PE:     torch.Size([10, 1, 32])
RESULT: torch.Size([10, 4, 32])


In [None]:
# Seq2Seq 신경망
class Seq2SeqTransformer(nn.Module):
  def __init__(self,
                num_encoder_layers: int,
                num_decoder_layers: int,
                emb_size: int,
                nhead: int,
                src_vocab_size: int,
                tgt_vocab_size: int,
                dim_feedforward: int = 512,
                dropout: float = 0.1):
    super(Seq2SeqTransformer, self).__init__()
    self.transformer = nn.Transformer(d_model=emb_size,
                                    nhead=nhead,
                                    num_encoder_layers=num_encoder_layers,
                                    num_decoder_layers=num_decoder_layers,
                                    dim_feedforward=dim_feedforward,
                                    dropout=dropout)
    self.generator = nn.Linear(emb_size, tgt_vocab_size)
    self.src_tok_emb = TokenEmbedding(src_vocab_size, emb_size)
    self.tgt_tok_emb = TokenEmbedding(tgt_vocab_size, emb_size)
    self.positional_encoding = PositionalEncoding(
        emb_size, dropout=dropout)

    def forward(self,
                src,
                trg,
                src_mask,
                tgt_mask,
                src_padding_mask,
                tgt_padding_mask,
                memory_key_padding_mask):
      src_emb = self.positional_encoding(self.src_tok_emb(src))
      tgt_emb = self.positional_encoding(self.tgt_tok_emb(trg))
      outs = self.transformer(src_emb, tgt_emb, src_mask, tgt_mask, None,
                              src_padding_mask, tgt_padding_mask, memory_key_padding_mask)
      return self.generator(outs)

    def encode(self, src, src_mask):
      return self.transformer.encoder(self.positional_encoding(
                          self.src_tok_emb(src)), src_mask)
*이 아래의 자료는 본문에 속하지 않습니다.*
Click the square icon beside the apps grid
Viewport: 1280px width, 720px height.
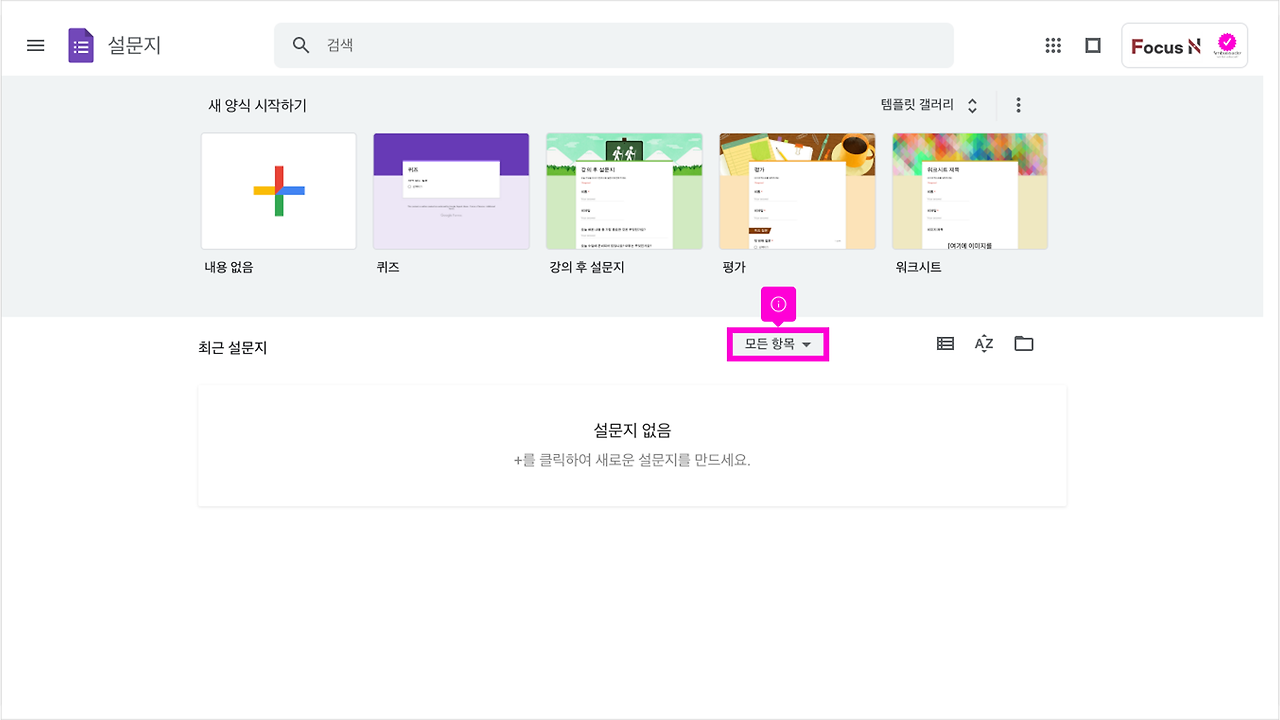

    def decode(self, tgt, memory, tgt_mask):
      return self.transformer.decoder(self.positional_encoding(
                        self.tgt_tok_emb(tgt)), memory,
                        tgt_mask)

In [None]:
def generate_square_subsequent_mask(sz):
  mask = (torch.triu(torch.ones((sz, sz), device=device)) == 1).transpose(0, 1)
  mask = mask.float().masked_fill(mask == 0, float('-inf')).masked_fill(mask == 1, float(0.0))
  return mask

In [None]:
generate_square_subsequent_mask(4)

tensor([[0., -inf, -inf, -inf],
        [0., 0., -inf, -inf],
        [0., 0., 0., -inf],
        [0., 0., 0., 0.]], device='cuda:0')

In [None]:
def create_mask(src, tgt):
  src_seq_len = src.shape[0]
  tgt_seq_len = tgt.shape[0]

  tgt_mask = generate_square_subsequent_mask(tgt_seq_len)
  src_mask = torch.zeros((src_seq_len, src_seq_len),device=device).type(torch.bool)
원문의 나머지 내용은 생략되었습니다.